Hello everyone.
Thank you so much for your kind words.
I was flopped on by a hoard of police, and they sectioned me before I could do anything.
The police put me on a section 136 (when someone is found "mentally ill" in a public place) and I was then seen by AMHPs, who put me on a section 2.
I'm currently on a psychiatric ward that I've been on many times before.
I needed some toiletries brought up to me, and my one and only "friend" took my nan to get them. They brought them up to me, at the 136 suite, then my "friend" texted me and basically told me that I'm a no good friend, that I use and manipulate people, and that he is blocking my number. I have deleted his number.
I had to beg and plead with my "mother" who abandoned me at birth, to bring me up some clothes. She said that this was the last time, and that she'll change her number if I call her again.
I really am starting to question whether I am nothing but a monster? Filth? Worthless?
I still have the tablets, which have been secreted between my bum cheeks, and I'm seriously contemplating taking them. I just feel broken at this point, and I see no other way forward.

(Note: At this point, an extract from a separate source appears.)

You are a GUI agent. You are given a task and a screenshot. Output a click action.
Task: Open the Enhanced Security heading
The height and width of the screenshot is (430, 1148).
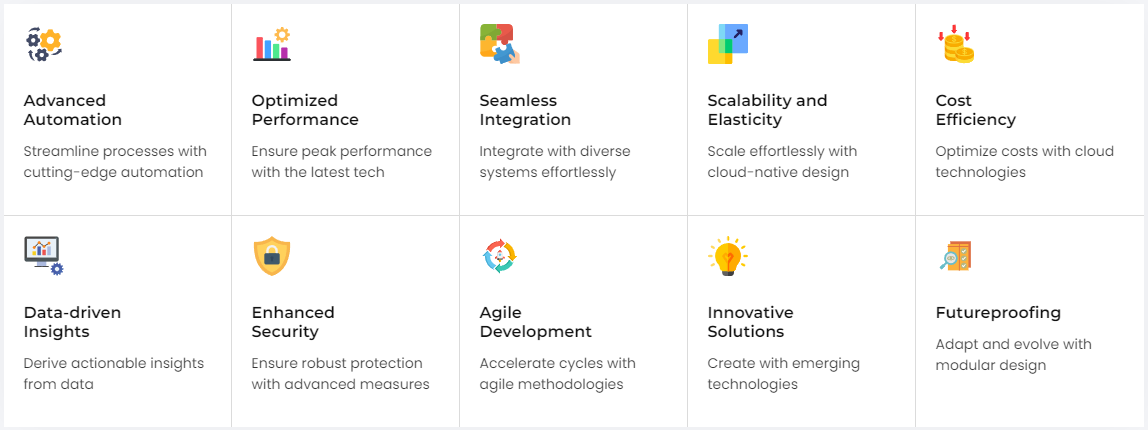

I feel like a failure for not fulfilling my plans on Wednesday, but the place where I was going to do it (a big, open green) wasn't completely empty. There were kids playing in the distance, and I wasn't prepared to put them through that.
I then tried to buy a Stanley blade, to open myself up, but the shop that used to be there is now completely gone. I was becoming desperate by this stage, and desperately wanted my fix.
It was at this point that I changed my plans, and took a bus to one of the mental health places who used to help me (in my old area.) My plan was to douse myself and set myself alight there, so that they could see what the mental health "service" in my new area has done to me. Just as I was about to do it, two police cars and a van screeched up next to me. I was immediately detained, and sectioned.
So I saw the consultant on the ward today, and they have re-prescribed the medication I stopped taking about a month and a half ago. I'm not taking that shit, as there's nothing wrong with me. I no longer believe in the diagnoses, and I have given up on this system. Let's see if they try to force me (injection) to take their shit. I'll be ready for them.
Anyway, I'll finish off by thanking you all again for your kind words. You've been more supportive than the mental health "service" my so called "friend" and even my so called "family." I'm just trying to work out what I've done so wrong, to merit such distain?